A lot of unschooling, for us, is about freeing ourselves from old assumptions, patterns, and resistances. For me, one of these has always been the type of involved, requires-directions-to-get-right projects that just always seemed like too much bother.
One of these has always been tie-dyeing. I've always been fascinated with the patterns, and very intrigued by the concept. But I imagined, somehow, that the actual process would be something of a nightmare, logistically, and so I avoided learning more.
Until a few months ago, when I saw an unopened tie-dye kit at our local thrift store, just a few weeks before Annalise's fifth birthday. Annalise loves tie-dye even more than I do, and painting as well. she is still mourning the tie-dye dress she outgrew as a toddler. So, despite the niggling voices in my head telling me I'd regret the decision, I secretly bought it and surprised her with it for her birthday.
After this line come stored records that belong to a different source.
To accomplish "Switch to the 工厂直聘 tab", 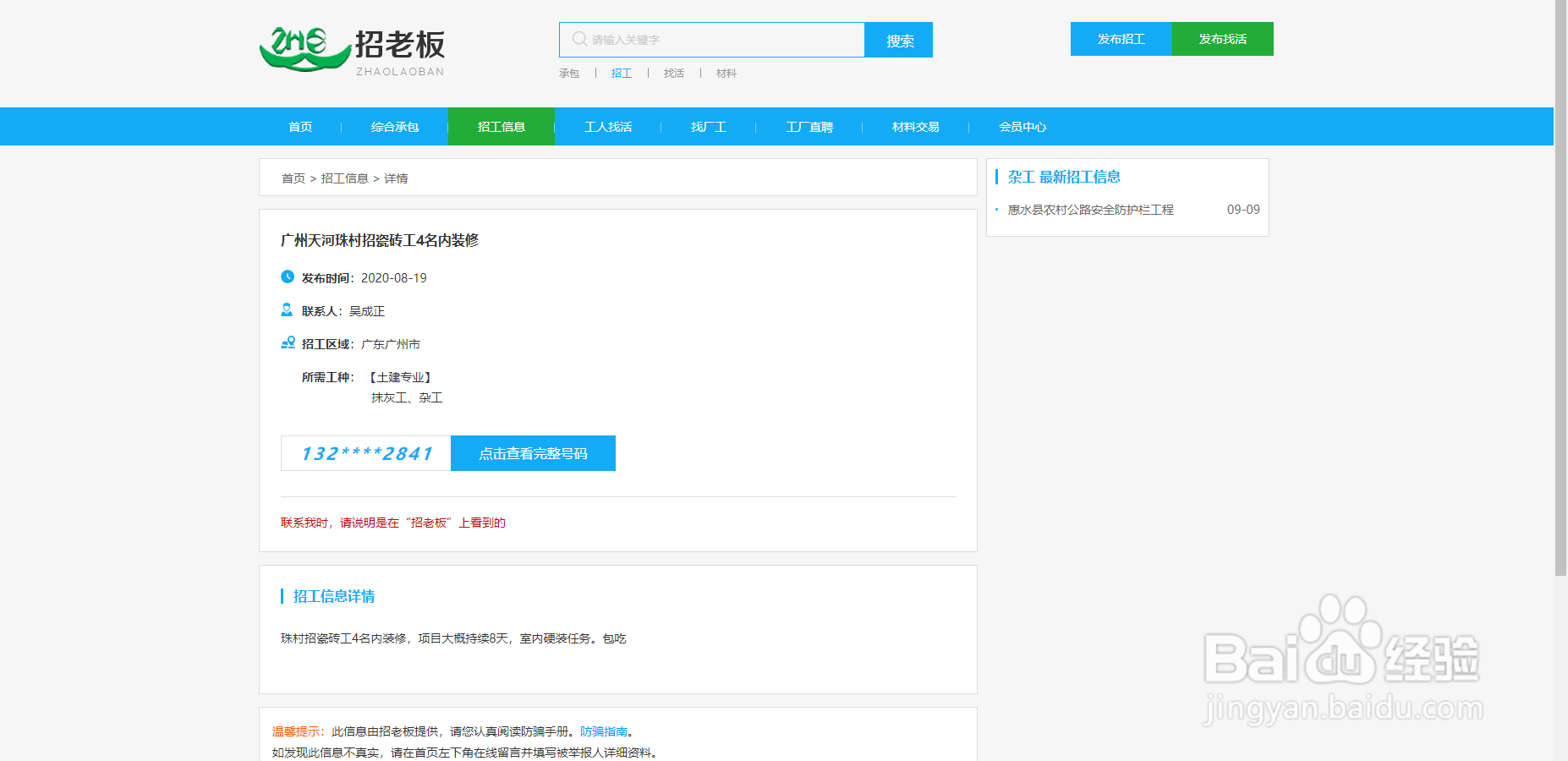I will tap(809, 126).
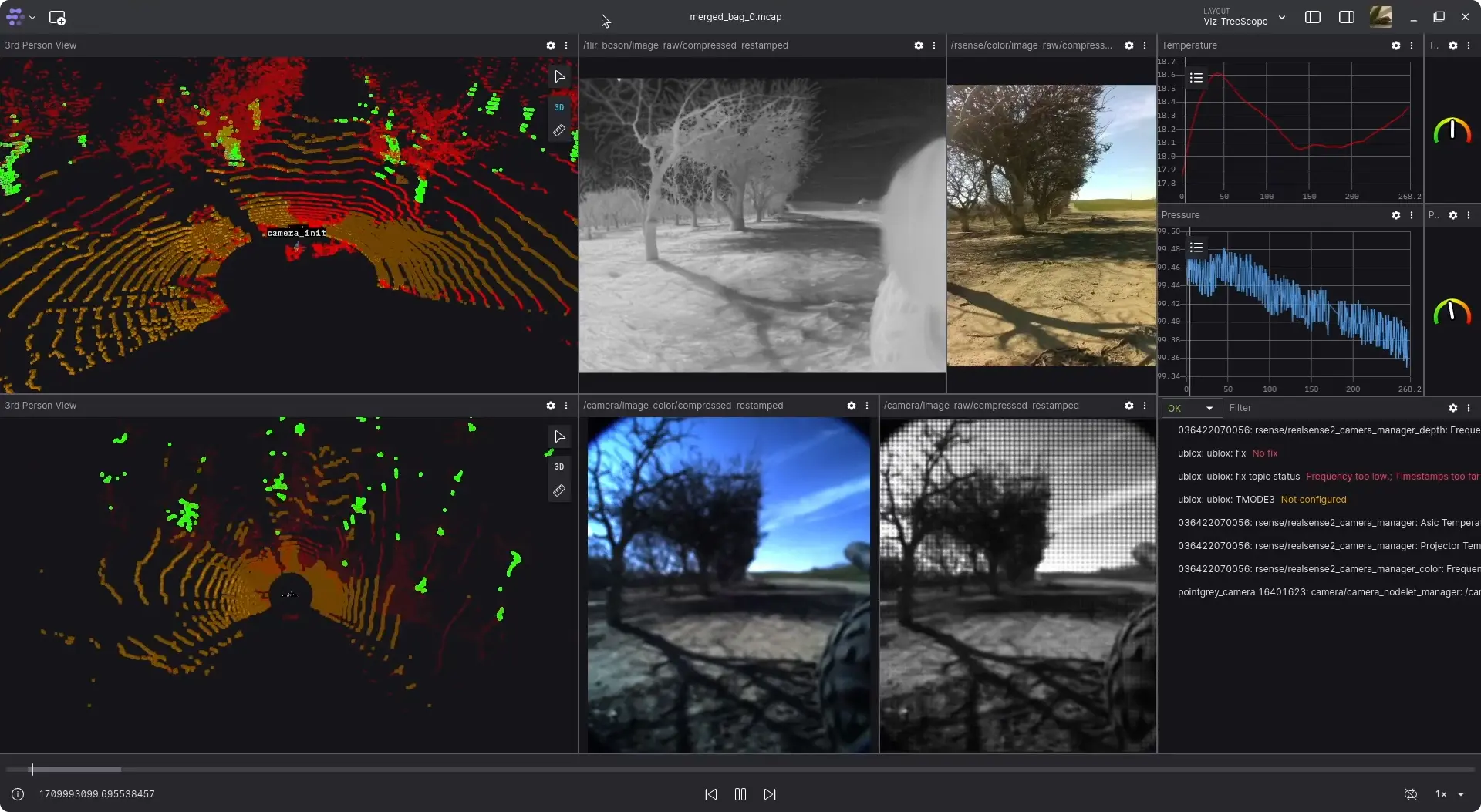1481x812 pixels.
Task: Open settings gear on Temperature panel
Action: coord(1396,45)
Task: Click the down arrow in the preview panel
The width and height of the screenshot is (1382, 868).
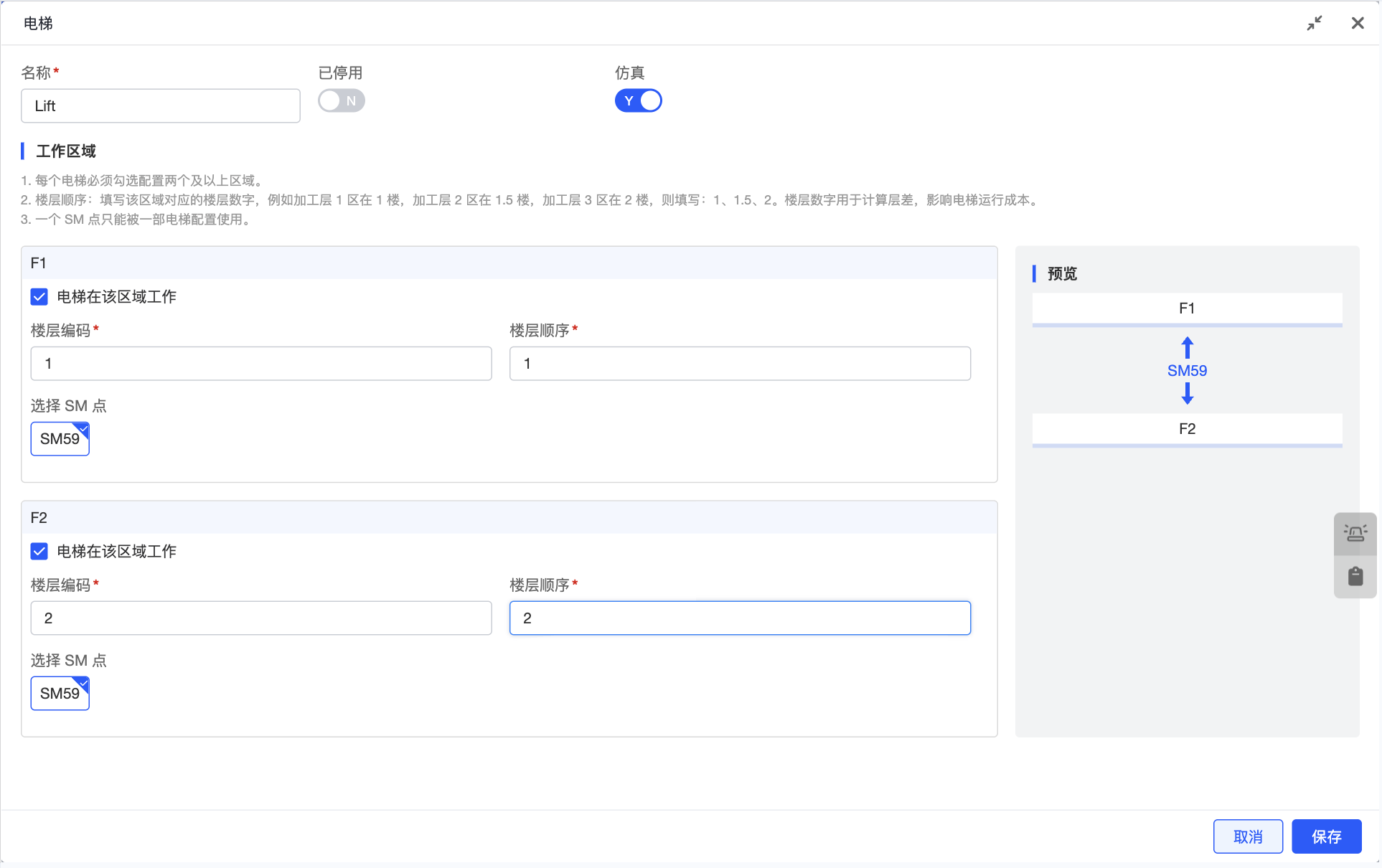Action: [1188, 393]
This photo was taken by Annalise, on her birthday, after we'd looked over the contents of the package. I have to admit, that did little too calm my anxiety about actually doing the dyeing. So, after a curiosity-satisfying look, I packed everything away again, and put the box well out of reach...
But it's been a while since I could just put something up high and have Lise forget about it. She wasn't pushy or at all rude, but, every so often, she reminded me, and asked when we could do it. I put her off a few times, but it was obvious that, sooner or later, i was gonna have to suck it up and tie-dye with my little girl.
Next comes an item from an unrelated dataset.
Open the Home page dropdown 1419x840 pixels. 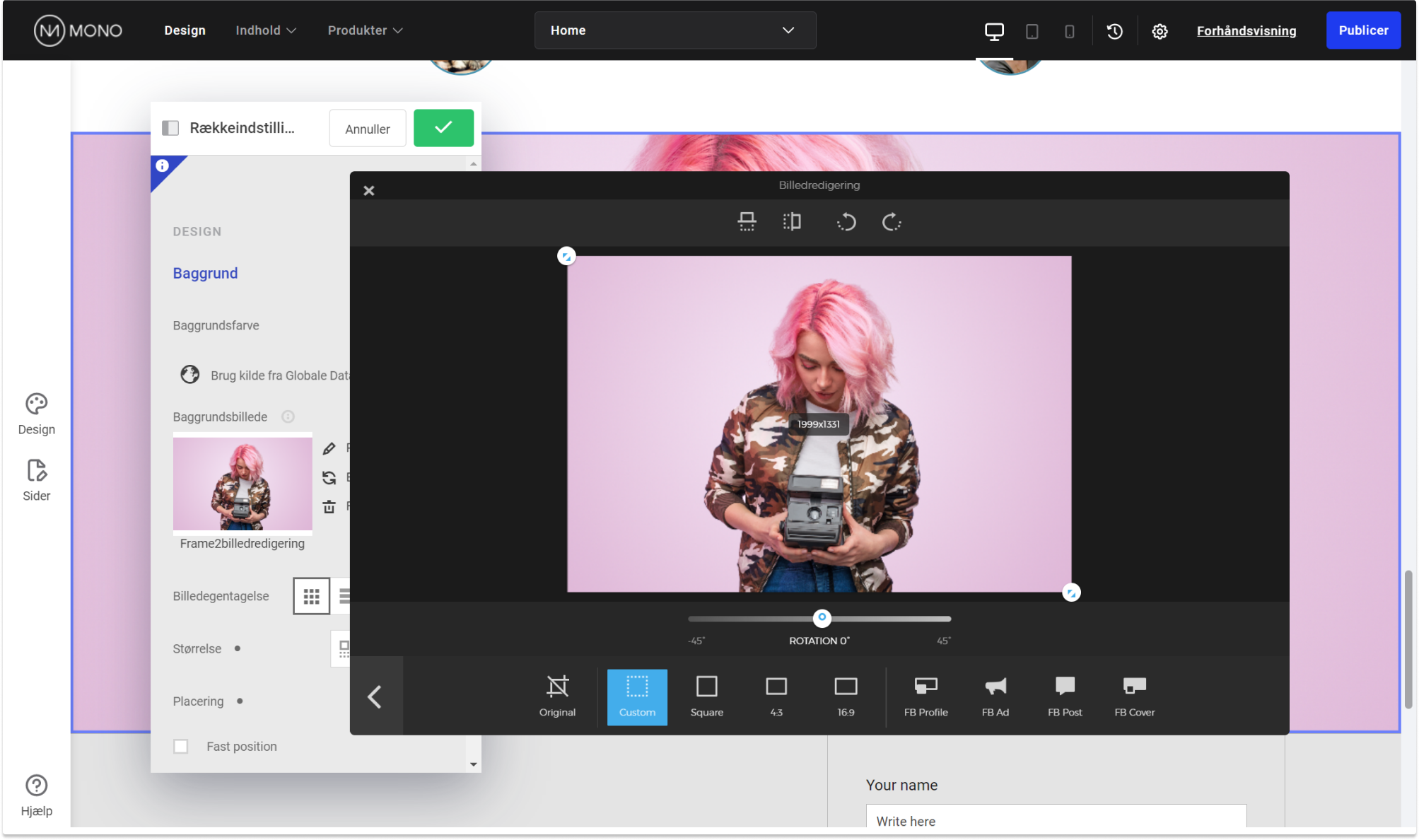[x=675, y=30]
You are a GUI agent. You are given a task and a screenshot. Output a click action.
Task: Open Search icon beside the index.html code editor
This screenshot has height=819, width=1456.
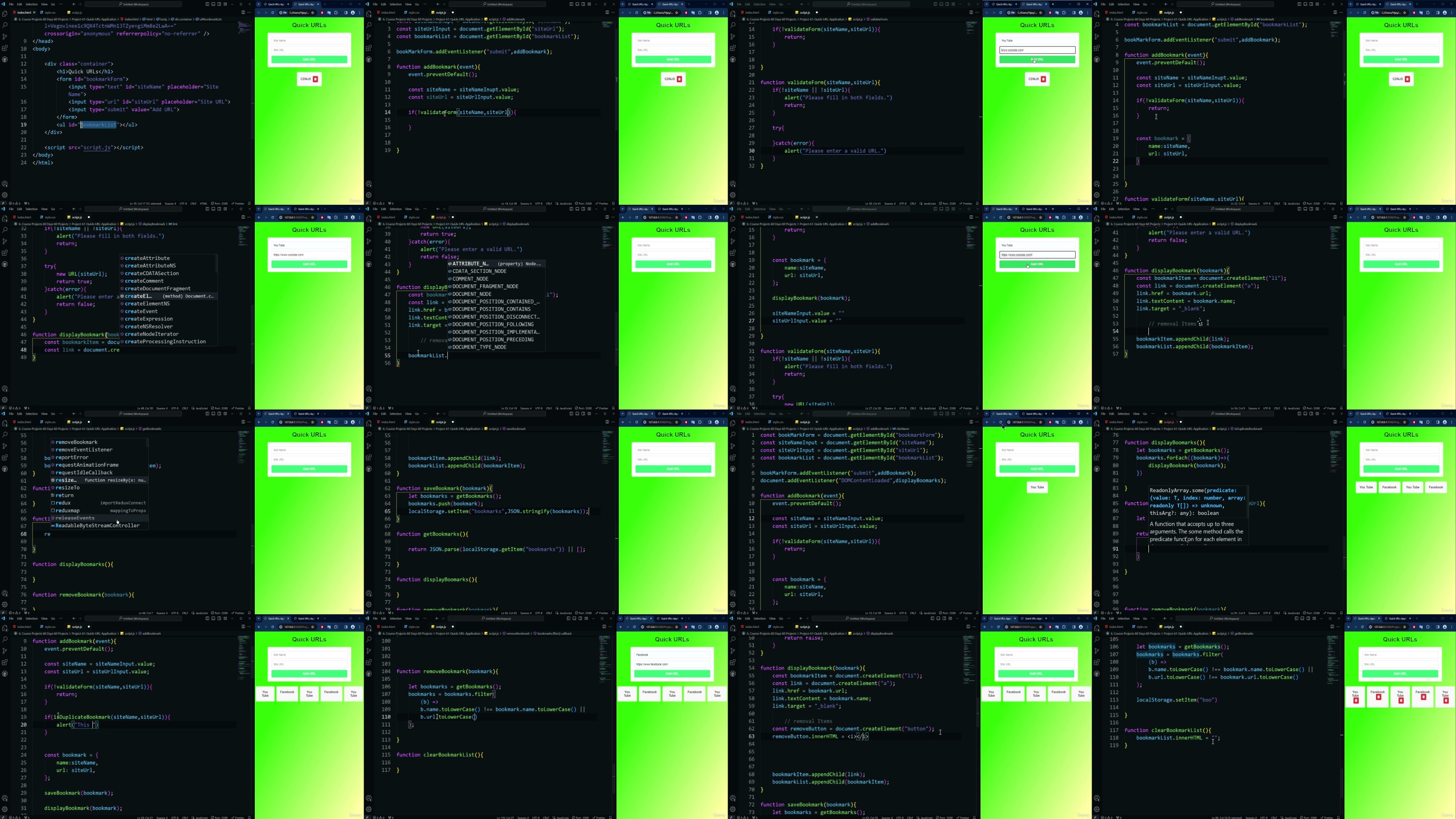[5, 25]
Last Sunday, my dad and Jeremiah made plans for Monday, and the weather was nice, warm enough that we could experiment in our enclosed but not insulated front porch/playroom, which has a threadbare ugly carpet over a cement floor...no need to worry about drips,especially since our "work table' is a child's plastic picnic table.
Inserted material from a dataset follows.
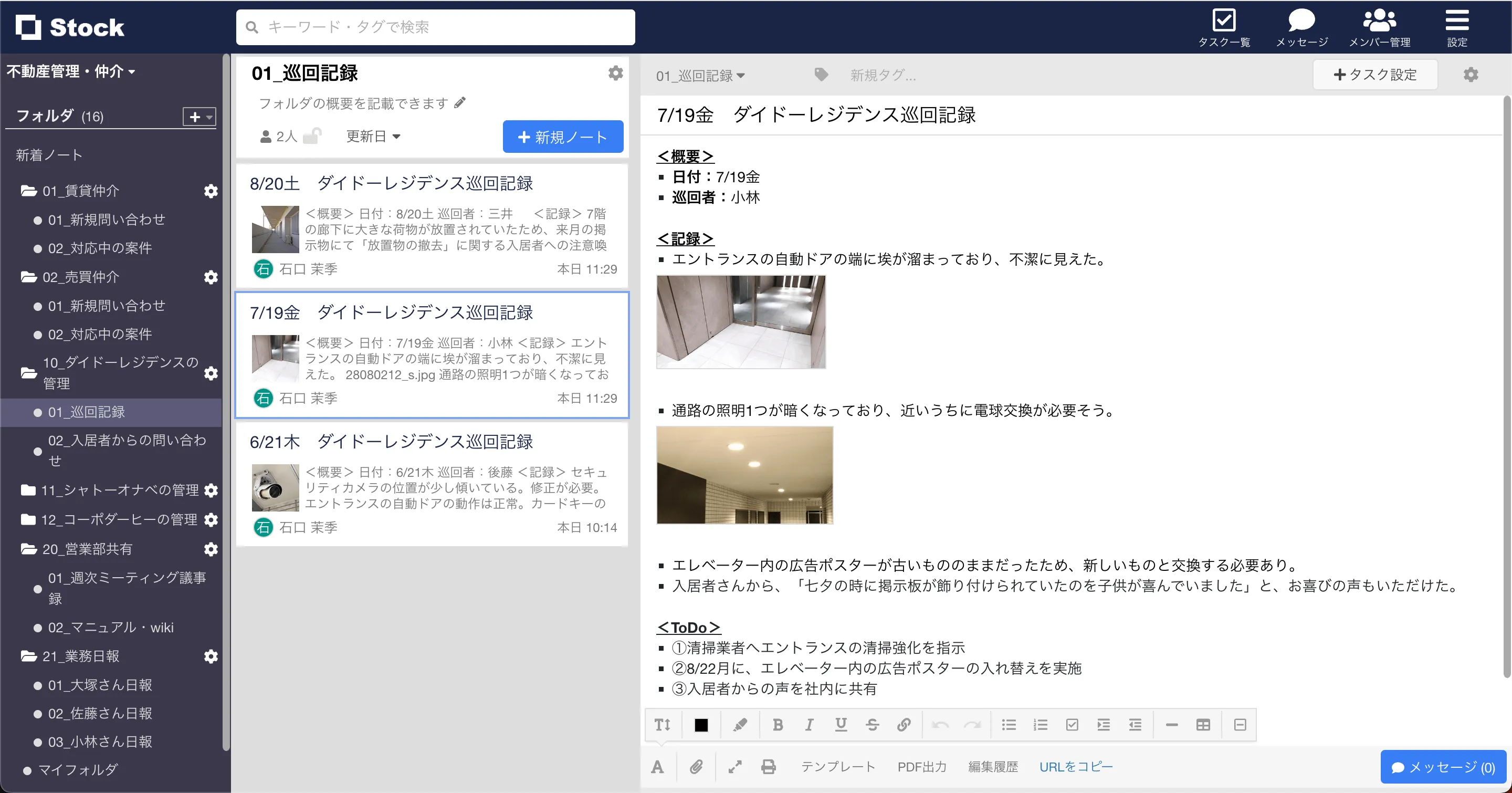Open the 更新日 sort dropdown
The image size is (1512, 793).
coord(373,135)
I braced myself for the challenge, and, midafternoon Monday, we brought down the package, opened it, and I breathed deeply while reading the instructions. Annalise was patient, giving me the time I needed to settle into the moment.
Finally, though, there was no further putting-off, and I set up a bucket of soda ash and let Lise guide me through the placing of rubber bands where she wanted them. So far, not too scary - and we had 30 minutes for me to gear up for the next phase while her sunhat soaked.
Jeremiah came home during the soaking, and watched the rest of the process with great interest. After Lise's hat was done, wrapped, and setting, he found a T-shirt to tie-dye, and, as the soda ash solution was still sitting there...it got banded (by me, again, per his directions), and in it went!
Lise had been too intimidated to try squeezing out her own dye, but Miah was eager to try!
His success led Annalise to ask if she could try dyeing her new rocking sheep (bought at a yard sale). At first, I was going to say "no", thinking of the mess that might be, and the sullying of that clean beige "wool"...but those are concerns from a time before unschooling. I bought her the sheep, because she wanted it. If she prefers it in rainbow hues, rather than in natural sheep-color, why shouldn't she have it that way? The porch had already been used to tie-dye, and everything was out - there would really be no harm done to the room.
So I took a deep breath and said, "Why not?" Then I grabbed the camera! =)
It seemed funny, once the dyeing had been done, that I'd put this adventure off so long, thinking it would create a huge mess. Other than the kids' clothes getting a bit more colorful (most of their clothes are well-used, to begin with), and some dye and gloves to be wiped off and disposed of, there really was very little to clean....for the amount of fun we had, the cleanup and setup were very negligible. Lise and I were even able to clown around as we showed off our freshly dyed selves!
The next night, we rinsed out their projects (okay, I got to do that while the excited kids cavorted), then laid them out wet for another photo-op...
When you're five, waiting through a day of setting, then rinsing, washing, and drying, seems to take an eternity. Annalise, especially, was thrilled when she could finally wear what she'd created (and, since the T-shirt Miah chose was purchased before his last growth spurt, she inherited that, too)!
I had a lot of preconceived notions about tie-dyeing. It turns out, as it usually does with assumptions, that they had little to do with reality. Will we be afraid to do it again? Nope. Already planning on it! And, maybe, this experience will lead me to question other assumptions, and grant us new adventures!